TASK ITEM >> Once you have read the entries below, give them all again without any difference.

Saved data entries
- - - - - - -

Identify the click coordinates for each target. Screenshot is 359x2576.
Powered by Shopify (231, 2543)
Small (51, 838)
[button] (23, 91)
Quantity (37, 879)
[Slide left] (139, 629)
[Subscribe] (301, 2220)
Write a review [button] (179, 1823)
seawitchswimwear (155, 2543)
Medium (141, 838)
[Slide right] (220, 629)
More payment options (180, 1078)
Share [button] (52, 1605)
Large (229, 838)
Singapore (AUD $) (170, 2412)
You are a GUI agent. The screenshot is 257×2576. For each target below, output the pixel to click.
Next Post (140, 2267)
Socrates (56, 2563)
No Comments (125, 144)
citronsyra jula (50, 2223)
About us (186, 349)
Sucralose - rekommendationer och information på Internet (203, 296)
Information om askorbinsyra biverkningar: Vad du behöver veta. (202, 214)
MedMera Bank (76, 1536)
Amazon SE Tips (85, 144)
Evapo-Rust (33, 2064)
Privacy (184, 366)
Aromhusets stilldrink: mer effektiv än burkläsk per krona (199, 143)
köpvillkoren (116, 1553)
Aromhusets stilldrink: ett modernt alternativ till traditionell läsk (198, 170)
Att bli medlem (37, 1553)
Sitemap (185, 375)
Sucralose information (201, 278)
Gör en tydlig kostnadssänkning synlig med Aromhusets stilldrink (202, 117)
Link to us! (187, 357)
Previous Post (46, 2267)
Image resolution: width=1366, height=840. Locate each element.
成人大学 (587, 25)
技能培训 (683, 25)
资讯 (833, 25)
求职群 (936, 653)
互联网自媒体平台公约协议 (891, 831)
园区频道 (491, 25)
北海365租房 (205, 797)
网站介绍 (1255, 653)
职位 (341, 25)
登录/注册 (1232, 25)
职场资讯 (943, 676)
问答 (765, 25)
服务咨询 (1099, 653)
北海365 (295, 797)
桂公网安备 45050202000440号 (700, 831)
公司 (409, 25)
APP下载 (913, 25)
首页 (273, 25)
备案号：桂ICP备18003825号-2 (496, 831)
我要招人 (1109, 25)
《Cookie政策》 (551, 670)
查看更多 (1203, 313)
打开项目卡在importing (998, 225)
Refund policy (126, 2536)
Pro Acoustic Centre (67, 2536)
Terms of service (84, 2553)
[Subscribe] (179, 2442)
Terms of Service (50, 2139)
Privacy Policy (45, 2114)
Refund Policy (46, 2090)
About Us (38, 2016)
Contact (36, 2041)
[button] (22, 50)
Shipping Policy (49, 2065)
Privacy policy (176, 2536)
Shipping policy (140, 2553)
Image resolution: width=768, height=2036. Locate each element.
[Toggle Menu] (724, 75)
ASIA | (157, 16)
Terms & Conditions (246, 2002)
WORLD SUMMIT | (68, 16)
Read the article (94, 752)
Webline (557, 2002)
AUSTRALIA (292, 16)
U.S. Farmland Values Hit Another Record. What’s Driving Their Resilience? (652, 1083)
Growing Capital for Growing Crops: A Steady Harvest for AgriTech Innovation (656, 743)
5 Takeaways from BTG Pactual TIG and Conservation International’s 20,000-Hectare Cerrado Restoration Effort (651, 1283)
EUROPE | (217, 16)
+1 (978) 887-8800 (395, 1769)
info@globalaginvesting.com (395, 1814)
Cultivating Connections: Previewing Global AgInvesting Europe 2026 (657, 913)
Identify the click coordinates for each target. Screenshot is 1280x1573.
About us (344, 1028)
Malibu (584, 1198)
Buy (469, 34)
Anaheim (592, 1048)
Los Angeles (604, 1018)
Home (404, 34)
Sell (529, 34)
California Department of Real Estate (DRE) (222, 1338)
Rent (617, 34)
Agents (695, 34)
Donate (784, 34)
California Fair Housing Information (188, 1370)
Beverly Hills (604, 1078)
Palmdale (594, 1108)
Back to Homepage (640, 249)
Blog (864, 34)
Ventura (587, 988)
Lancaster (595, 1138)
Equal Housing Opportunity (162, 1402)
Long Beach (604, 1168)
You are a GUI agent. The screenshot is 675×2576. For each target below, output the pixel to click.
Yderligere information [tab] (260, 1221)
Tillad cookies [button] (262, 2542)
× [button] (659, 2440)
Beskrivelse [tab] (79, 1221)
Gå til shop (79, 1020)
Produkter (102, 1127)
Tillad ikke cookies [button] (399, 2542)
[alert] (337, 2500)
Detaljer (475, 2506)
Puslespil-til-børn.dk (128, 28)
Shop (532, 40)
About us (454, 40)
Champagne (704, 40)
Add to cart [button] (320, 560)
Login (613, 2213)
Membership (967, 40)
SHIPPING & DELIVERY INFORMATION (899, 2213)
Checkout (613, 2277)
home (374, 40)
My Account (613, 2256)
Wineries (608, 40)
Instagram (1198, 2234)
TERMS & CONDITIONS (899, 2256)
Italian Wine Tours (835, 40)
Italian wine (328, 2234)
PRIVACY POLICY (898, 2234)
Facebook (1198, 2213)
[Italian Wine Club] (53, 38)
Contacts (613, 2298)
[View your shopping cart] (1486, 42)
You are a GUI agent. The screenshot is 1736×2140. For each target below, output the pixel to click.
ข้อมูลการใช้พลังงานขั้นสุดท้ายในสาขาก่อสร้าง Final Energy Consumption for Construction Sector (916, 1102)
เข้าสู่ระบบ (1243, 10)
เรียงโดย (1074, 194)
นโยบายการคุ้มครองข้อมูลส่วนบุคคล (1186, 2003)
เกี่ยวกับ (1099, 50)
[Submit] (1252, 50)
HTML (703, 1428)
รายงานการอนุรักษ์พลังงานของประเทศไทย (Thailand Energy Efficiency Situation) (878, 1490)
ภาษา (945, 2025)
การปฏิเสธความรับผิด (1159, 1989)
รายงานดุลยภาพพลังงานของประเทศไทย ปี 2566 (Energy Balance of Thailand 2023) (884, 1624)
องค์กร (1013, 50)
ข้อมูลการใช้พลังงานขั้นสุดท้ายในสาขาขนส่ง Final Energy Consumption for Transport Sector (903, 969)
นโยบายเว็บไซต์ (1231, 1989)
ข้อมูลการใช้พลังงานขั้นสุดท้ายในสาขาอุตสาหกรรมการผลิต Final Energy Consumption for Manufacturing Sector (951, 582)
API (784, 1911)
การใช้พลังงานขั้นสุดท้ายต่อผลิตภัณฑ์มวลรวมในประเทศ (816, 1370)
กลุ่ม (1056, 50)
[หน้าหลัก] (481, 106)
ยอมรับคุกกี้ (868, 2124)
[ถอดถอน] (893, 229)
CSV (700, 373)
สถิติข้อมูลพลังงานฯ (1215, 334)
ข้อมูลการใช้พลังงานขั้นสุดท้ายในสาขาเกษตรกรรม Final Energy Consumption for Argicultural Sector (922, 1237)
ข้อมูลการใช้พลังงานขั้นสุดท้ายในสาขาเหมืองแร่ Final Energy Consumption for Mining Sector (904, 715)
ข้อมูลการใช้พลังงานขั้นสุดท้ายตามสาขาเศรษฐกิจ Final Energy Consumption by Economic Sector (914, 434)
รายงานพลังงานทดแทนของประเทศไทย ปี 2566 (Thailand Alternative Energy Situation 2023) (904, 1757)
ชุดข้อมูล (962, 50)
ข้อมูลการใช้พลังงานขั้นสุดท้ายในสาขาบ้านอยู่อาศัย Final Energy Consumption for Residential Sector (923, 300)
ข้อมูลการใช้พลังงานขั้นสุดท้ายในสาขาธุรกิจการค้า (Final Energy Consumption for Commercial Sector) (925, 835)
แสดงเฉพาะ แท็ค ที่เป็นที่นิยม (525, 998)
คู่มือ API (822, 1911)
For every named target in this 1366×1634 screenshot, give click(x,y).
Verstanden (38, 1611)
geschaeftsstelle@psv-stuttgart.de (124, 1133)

- - - - - - -

FINISHED EXERCISE >>
Identify the click coordinates for each target. Screenshot is 359x2576.
Powered by Shopify (231, 2543)
Small (51, 838)
[button] (23, 91)
Quantity (37, 879)
[Slide left] (139, 629)
[Subscribe] (301, 2220)
Write a review [button] (179, 1823)
seawitchswimwear (155, 2543)
Medium (141, 838)
[Slide right] (220, 629)
More payment options (180, 1078)
Share [button] (52, 1605)
Large (229, 838)
Singapore (AUD $) (170, 2412)
You are a GUI agent. The screenshot is 257×2576. For each target below, output the pixel to click.
Next Post (140, 2267)
Socrates (56, 2563)
No Comments (125, 144)
citronsyra jula (50, 2223)
About us (186, 349)
Sucralose - rekommendationer och information på Internet (203, 296)
Information om askorbinsyra biverkningar: Vad du behöver veta. (202, 214)
MedMera Bank (76, 1536)
Amazon SE Tips (85, 144)
Evapo-Rust (33, 2064)
Privacy (184, 366)
Aromhusets stilldrink: mer effektiv än burkläsk per krona (199, 143)
köpvillkoren (116, 1553)
Aromhusets stilldrink: ett modernt alternativ till traditionell läsk (198, 170)
Att bli medlem (37, 1553)
Sitemap (185, 375)
Sucralose information (201, 278)
Gör en tydlig kostnadssänkning synlig med Aromhusets stilldrink (202, 117)
Link to us! (187, 357)
Previous Post (46, 2267)
Image resolution: width=1366, height=840. Locate each element.
成人大学 (587, 25)
技能培训 (683, 25)
资讯 (833, 25)
求职群 (936, 653)
互联网自媒体平台公约协议 (891, 831)
园区频道 (491, 25)
北海365租房 (205, 797)
网站介绍 (1255, 653)
职位 (341, 25)
登录/注册 (1232, 25)
职场资讯 (943, 676)
问答 (765, 25)
服务咨询 (1099, 653)
北海365 (295, 797)
桂公网安备 45050202000440号 (700, 831)
公司 (409, 25)
APP下载 (913, 25)
首页 (273, 25)
备案号：桂ICP备18003825号-2 (496, 831)
我要招人 (1109, 25)
《Cookie政策》 (551, 670)
查看更多 (1203, 313)
打开项目卡在importing (998, 225)
Refund policy (126, 2536)
Pro Acoustic Centre (67, 2536)
Terms of service (84, 2553)
[Subscribe] (179, 2442)
Terms of Service (50, 2139)
Privacy Policy (45, 2114)
Refund Policy (46, 2090)
About Us (38, 2016)
Contact (36, 2041)
[button] (22, 50)
Shipping Policy (49, 2065)
Privacy policy (176, 2536)
Shipping policy (140, 2553)
Image resolution: width=768, height=2036. Locate each element.
[Toggle Menu] (724, 75)
ASIA | (157, 16)
Terms & Conditions (246, 2002)
WORLD SUMMIT | (68, 16)
Read the article (94, 752)
Webline (557, 2002)
AUSTRALIA (292, 16)
U.S. Farmland Values Hit Another Record. What’s Driving Their Resilience? (652, 1083)
Growing Capital for Growing Crops: A Steady Harvest for AgriTech Innovation (656, 743)
5 Takeaways from BTG Pactual TIG and Conservation International’s 20,000-Hectare Cerrado Restoration Effort (651, 1283)
EUROPE | (217, 16)
+1 (978) 887-8800 (395, 1769)
info@globalaginvesting.com (395, 1814)
Cultivating Connections: Previewing Global AgInvesting Europe 2026 (657, 913)
Identify the click coordinates for each target. Screenshot is 1280x1573.
About us (344, 1028)
Malibu (584, 1198)
Buy (469, 34)
Anaheim (592, 1048)
Los Angeles (604, 1018)
Home (404, 34)
Sell (529, 34)
California Department of Real Estate (DRE) (222, 1338)
Rent (617, 34)
Agents (695, 34)
Donate (784, 34)
California Fair Housing Information (188, 1370)
Beverly Hills (604, 1078)
Palmdale (594, 1108)
Back to Homepage (640, 249)
Blog (864, 34)
Ventura (587, 988)
Lancaster (595, 1138)
Equal Housing Opportunity (162, 1402)
Long Beach (604, 1168)
You are a GUI agent. The screenshot is 675×2576. For each target below, output the pixel to click.
Yderligere information [tab] (260, 1221)
Tillad cookies [button] (262, 2542)
× [button] (659, 2440)
Beskrivelse [tab] (79, 1221)
Gå til shop (79, 1020)
Produkter (102, 1127)
Tillad ikke cookies [button] (399, 2542)
[alert] (337, 2500)
Detaljer (475, 2506)
Puslespil-til-børn.dk (128, 28)
Shop (532, 40)
About us (454, 40)
Champagne (704, 40)
Add to cart [button] (320, 560)
Login (613, 2213)
Membership (967, 40)
SHIPPING & DELIVERY INFORMATION (899, 2213)
Checkout (613, 2277)
home (374, 40)
My Account (613, 2256)
Wineries (608, 40)
Instagram (1198, 2234)
TERMS & CONDITIONS (899, 2256)
Italian Wine Tours (835, 40)
Italian wine (328, 2234)
PRIVACY POLICY (898, 2234)
Facebook (1198, 2213)
[Italian Wine Club] (53, 38)
Contacts (613, 2298)
[View your shopping cart] (1486, 42)
You are a GUI agent. The screenshot is 1736×2140. For each target below, output the pixel to click.
ข้อมูลการใช้พลังงานขั้นสุดท้ายในสาขาก่อสร้าง Final Energy Consumption for Construction Sector (916, 1102)
เข้าสู่ระบบ (1243, 10)
เรียงโดย (1074, 194)
นโยบายการคุ้มครองข้อมูลส่วนบุคคล (1186, 2003)
เกี่ยวกับ (1099, 50)
[Submit] (1252, 50)
HTML (703, 1428)
รายงานการอนุรักษ์พลังงานของประเทศไทย (Thailand Energy Efficiency Situation) (878, 1490)
ภาษา (945, 2025)
การปฏิเสธความรับผิด (1159, 1989)
รายงานดุลยภาพพลังงานของประเทศไทย ปี 2566 (Energy Balance of Thailand 2023) (884, 1624)
องค์กร (1013, 50)
ข้อมูลการใช้พลังงานขั้นสุดท้ายในสาขาขนส่ง Final Energy Consumption for Transport Sector (903, 969)
นโยบายเว็บไซต์ (1231, 1989)
ข้อมูลการใช้พลังงานขั้นสุดท้ายในสาขาอุตสาหกรรมการผลิต Final Energy Consumption for Manufacturing Sector (951, 582)
API (784, 1911)
การใช้พลังงานขั้นสุดท้ายต่อผลิตภัณฑ์มวลรวมในประเทศ (816, 1370)
กลุ่ม (1056, 50)
[หน้าหลัก] (481, 106)
ยอมรับคุกกี้ (868, 2124)
[ถอดถอน] (893, 229)
CSV (700, 373)
สถิติข้อมูลพลังงานฯ (1215, 334)
ข้อมูลการใช้พลังงานขั้นสุดท้ายในสาขาเกษตรกรรม Final Energy Consumption for Argicultural Sector (922, 1237)
ข้อมูลการใช้พลังงานขั้นสุดท้ายในสาขาเหมืองแร่ Final Energy Consumption for Mining Sector (904, 715)
ข้อมูลการใช้พลังงานขั้นสุดท้ายตามสาขาเศรษฐกิจ Final Energy Consumption by Economic Sector (914, 434)
รายงานพลังงานทดแทนของประเทศไทย ปี 2566 (Thailand Alternative Energy Situation 2023) (904, 1757)
ชุดข้อมูล (962, 50)
ข้อมูลการใช้พลังงานขั้นสุดท้ายในสาขาบ้านอยู่อาศัย Final Energy Consumption for Residential Sector (923, 300)
ข้อมูลการใช้พลังงานขั้นสุดท้ายในสาขาธุรกิจการค้า (Final Energy Consumption for Commercial Sector) (925, 835)
แสดงเฉพาะ แท็ค ที่เป็นที่นิยม (525, 998)
คู่มือ API (822, 1911)
For every named target in this 1366×1634 screenshot, give click(x,y).
Verstanden (38, 1611)
geschaeftsstelle@psv-stuttgart.de (124, 1133)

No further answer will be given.